Syllabus for Foundations of Mathematical Analysis

Learning outcomes

The purpose of the course is to give basic knowledge in real analysis and functional analysis to students who has not already taken these courses.

On the completion of the course the student should be able to:

• describe the construction of the real line and its properties,
• describe the principles behind differential and integral calculus, which includes being able to give definitions as well as proofs of the important theorems from the real analysis,
• describe the properties of the linear operators in Banach och Hilbert spaces,
• state the hypothesis and explain the proof of the Spectral theorem for compact operators,
• apply the above-mentioned theory in problem solving as well as simple proofs.

Content

Real analysis: Definitions and properties of real numbers. Cauchy sequences, open and closed sets, compact sets, Heine-Borel lemma. Continuous functions. Differentiable functions: mean value theorem with corollaries. Taylor series. Stone-Weierstrass theorem. Banach fixed point theorem.
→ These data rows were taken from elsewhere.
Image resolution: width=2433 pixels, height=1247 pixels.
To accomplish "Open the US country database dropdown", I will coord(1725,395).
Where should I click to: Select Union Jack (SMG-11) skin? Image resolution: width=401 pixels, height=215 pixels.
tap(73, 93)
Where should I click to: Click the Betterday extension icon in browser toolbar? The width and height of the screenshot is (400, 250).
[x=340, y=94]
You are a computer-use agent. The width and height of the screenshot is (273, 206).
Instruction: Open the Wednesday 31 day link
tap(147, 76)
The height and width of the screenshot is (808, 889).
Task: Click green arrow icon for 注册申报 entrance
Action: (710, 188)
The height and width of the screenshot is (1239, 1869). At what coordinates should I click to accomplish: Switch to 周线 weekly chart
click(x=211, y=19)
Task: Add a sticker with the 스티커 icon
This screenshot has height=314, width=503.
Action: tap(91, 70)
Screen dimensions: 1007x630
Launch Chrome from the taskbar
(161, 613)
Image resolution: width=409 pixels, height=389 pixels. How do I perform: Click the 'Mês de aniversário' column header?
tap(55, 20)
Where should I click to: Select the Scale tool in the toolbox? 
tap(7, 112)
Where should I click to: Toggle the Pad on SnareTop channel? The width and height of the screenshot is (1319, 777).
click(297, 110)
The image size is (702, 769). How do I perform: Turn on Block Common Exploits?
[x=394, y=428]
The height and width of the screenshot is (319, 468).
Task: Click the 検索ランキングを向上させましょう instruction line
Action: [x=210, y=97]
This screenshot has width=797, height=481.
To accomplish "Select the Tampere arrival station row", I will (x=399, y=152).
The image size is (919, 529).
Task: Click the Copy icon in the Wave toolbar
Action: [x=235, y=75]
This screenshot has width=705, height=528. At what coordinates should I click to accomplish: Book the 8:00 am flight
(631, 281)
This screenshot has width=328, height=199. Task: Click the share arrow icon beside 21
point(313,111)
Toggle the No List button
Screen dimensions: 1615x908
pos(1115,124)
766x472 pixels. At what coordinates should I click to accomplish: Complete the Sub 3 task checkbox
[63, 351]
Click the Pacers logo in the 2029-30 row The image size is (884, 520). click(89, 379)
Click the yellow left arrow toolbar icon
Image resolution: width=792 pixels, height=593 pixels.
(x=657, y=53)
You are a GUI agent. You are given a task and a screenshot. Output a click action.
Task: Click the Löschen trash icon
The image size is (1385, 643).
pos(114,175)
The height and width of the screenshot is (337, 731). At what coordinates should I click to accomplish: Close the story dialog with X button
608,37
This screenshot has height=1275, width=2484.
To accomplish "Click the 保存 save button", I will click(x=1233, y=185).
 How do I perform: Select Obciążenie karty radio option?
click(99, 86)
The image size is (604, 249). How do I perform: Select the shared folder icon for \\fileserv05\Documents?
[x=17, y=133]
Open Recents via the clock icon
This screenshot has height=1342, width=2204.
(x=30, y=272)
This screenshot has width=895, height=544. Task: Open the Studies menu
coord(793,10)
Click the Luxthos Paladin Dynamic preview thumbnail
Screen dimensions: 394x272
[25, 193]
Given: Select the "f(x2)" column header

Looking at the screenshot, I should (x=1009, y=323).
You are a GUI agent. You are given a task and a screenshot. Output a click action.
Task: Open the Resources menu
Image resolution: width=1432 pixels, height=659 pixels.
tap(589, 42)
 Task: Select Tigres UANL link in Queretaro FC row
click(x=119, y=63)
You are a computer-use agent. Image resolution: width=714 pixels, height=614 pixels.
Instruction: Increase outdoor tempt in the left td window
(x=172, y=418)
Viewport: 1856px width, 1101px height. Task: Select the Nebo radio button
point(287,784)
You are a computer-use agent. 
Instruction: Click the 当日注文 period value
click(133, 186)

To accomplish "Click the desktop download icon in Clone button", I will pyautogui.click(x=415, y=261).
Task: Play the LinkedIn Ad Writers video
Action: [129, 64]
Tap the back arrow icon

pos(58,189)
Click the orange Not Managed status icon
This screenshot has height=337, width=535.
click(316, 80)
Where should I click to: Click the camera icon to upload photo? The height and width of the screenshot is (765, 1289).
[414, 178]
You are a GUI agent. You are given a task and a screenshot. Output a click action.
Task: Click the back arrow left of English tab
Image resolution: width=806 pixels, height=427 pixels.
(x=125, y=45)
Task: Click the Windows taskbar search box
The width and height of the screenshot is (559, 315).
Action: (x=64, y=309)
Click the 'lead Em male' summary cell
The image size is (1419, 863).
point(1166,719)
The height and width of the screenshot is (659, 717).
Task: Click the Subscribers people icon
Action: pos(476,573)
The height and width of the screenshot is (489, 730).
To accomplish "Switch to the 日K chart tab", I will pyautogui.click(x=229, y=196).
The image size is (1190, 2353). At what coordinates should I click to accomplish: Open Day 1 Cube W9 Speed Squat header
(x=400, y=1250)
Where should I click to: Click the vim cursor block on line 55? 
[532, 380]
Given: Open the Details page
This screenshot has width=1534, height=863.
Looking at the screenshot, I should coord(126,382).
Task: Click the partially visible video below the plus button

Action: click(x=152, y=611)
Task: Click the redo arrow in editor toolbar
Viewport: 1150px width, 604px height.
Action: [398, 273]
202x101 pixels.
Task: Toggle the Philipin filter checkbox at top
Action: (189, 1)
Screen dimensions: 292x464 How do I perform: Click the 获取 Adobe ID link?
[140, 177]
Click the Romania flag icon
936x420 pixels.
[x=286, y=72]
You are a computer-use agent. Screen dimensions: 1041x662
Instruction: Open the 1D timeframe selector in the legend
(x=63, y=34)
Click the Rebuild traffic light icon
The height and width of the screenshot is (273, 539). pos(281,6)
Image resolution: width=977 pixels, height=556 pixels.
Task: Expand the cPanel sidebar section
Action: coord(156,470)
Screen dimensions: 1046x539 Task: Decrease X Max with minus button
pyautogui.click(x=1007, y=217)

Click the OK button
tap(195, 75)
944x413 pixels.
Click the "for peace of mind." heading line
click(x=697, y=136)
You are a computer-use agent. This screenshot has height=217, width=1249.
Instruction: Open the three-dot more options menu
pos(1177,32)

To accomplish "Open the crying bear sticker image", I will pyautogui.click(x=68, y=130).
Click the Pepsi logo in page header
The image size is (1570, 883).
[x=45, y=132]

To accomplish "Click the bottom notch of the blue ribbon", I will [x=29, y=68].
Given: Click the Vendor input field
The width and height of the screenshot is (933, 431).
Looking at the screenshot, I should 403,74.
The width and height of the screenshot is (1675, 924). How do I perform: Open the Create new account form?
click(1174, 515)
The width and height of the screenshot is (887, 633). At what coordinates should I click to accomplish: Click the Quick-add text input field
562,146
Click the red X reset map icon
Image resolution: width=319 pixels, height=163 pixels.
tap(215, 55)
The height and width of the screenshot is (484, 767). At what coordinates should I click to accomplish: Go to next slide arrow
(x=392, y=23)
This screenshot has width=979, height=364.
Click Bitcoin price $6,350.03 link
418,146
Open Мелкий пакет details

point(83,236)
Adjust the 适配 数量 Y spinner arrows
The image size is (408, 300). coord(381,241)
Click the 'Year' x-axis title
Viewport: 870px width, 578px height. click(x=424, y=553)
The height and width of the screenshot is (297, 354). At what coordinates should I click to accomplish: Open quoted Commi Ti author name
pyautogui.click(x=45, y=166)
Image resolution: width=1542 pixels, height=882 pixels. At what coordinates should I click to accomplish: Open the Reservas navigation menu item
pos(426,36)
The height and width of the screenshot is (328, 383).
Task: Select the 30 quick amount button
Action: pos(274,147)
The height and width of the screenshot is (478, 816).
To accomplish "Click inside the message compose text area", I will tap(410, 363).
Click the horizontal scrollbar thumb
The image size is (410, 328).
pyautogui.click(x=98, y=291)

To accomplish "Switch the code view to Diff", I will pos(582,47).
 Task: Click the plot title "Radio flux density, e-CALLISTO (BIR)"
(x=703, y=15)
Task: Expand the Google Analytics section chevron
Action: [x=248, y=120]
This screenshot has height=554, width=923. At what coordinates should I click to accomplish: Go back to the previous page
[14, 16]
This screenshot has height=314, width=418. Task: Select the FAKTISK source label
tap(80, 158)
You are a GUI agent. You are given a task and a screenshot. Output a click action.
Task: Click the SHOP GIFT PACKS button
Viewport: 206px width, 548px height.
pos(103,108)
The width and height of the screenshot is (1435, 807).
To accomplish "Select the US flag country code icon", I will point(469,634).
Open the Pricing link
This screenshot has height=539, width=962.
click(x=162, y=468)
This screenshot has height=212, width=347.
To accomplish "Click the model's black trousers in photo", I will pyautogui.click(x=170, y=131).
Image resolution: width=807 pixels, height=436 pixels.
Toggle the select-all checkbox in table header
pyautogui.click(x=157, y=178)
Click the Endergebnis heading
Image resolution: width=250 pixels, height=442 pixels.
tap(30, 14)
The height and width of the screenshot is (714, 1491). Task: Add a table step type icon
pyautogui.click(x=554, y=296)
Functional analysis: Banach spaces. Fundamental theorems in functional analysis. Linear operators on Banach spaces. Hilbert spaces and operators on them. The spectral theorem for compact operators.

Instruction

Lectures.

Assessment

Assignments during the course and oral examination.

If there are special reasons for doing so, an examiner may make an exception from the method of assessment indicated and allow a student to be assessed by another method. An example of special reasons might be a certificate regarding special pedagogical support from the disability coordinator of the university.

Other directives

This course cannot be included in the same degree as 1MA331, 1MA226 or 1MA218.